2. E segundo art. 153º n.º 2 do CPPT, o chamamento à execução dos responsáveis subsidiários depende da verificação de qualquer das seguintes circunstâncias: a) Inexistência de bens penhoráveis do devedor e seus sucessores; b) Fundada insuficiência, de acordo com os elementos constantes do auto de penhora e outros de que o órgão de execução fiscal disponha, do património do devedor para a satisfação da dívida exequenda e acrescido.
3. Por outro lado, porque cabe ao exequente o ónus da prova de que se verificam os factos que integram o fundamento previsto na lei para que possa chamar à execução os responsáveis subsidiários pela dívida exequenda, revertendo a execução contra eles, cabe-lhe o ónus de provar que se verificam os pressupostos legais dos quais depende essa reversão, pela demonstração de que não existem bens penhoráveis do devedor originário ou, existindo, que eles são fundadamente insuficientes para a satisfação da dívida exequenda e acrescido. Ou seja, o ónus de averiguação e prova dos requisitos constitutivos do direito à reversão da execução, designadamente quanto à inexistência ou insuficiência dos bens do executado originário, não cabe ao responsável subsidiário mas, antes e em primeira linha, à exequente.
4. A al. b) do art.º 153º do CPPT, complementando o n.º 2 do art.º 23º da LGT, esclarece que a fundamentação da insuficiência é feita com base nos valores que constam do auto de penhora e outros que a AT disponha e a sua relação com o valor da dívida exequenda e do acrescido, sendo certo que, para que a insuficiência se poder considerada demonstrada é necessário que os elementos em que assenta o juízo sobre ela permitam em termos lógicos, retirar essa conclusão, o que, normalmente, exigirá que seja feita uma averiguação - Cfr. Jorge Lopes de Sousa, CPPT Anotado e Comentado, 5ª edição, Vol.

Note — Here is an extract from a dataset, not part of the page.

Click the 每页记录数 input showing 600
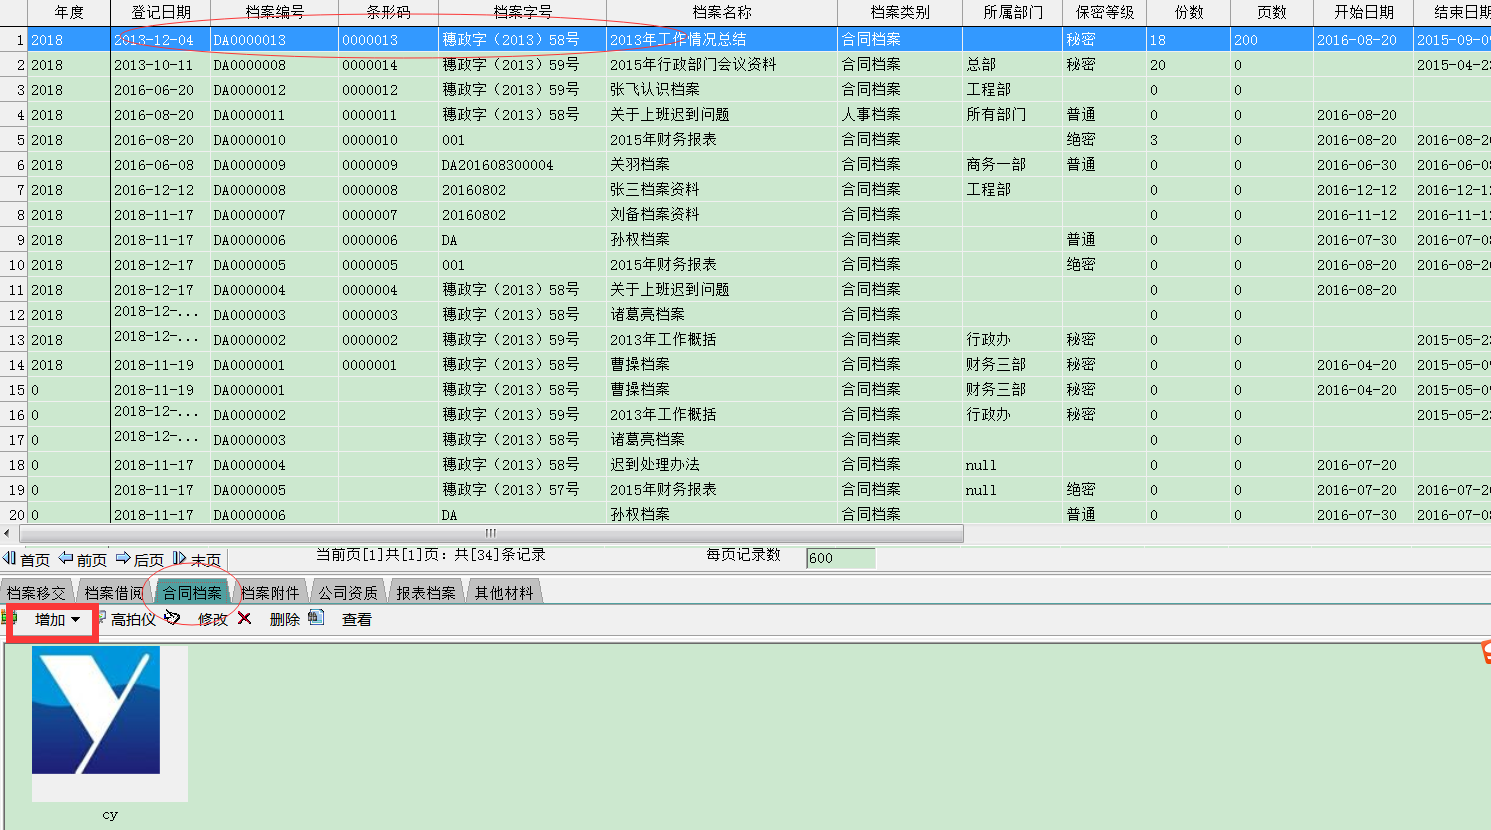The width and height of the screenshot is (1491, 830). pos(840,558)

II, pág. 49.
5. Verifica-se de forma cristalina que a exequente não realizou todas as diligências que estavam ao seu alcance, para efeitos de localização de bens penhoráveis da devedora originária, bem sabendo que esta à data da reversão se encontrava em actividade, podendo e devendo dirigir-se às instalações da sociedade para aferir do seu património mobiliário ou quando muito solicitar à AT o envio dos mapas de amortização dos bens, para posteriormente decidir pela suficiência ou insuficiência do património que teria que sempre constar do auto de penhora.

Consequentemente devem Vªs Exªs julgar improcedente o recurso apresentado, com as legais consequências, assim se fazendo justiça.”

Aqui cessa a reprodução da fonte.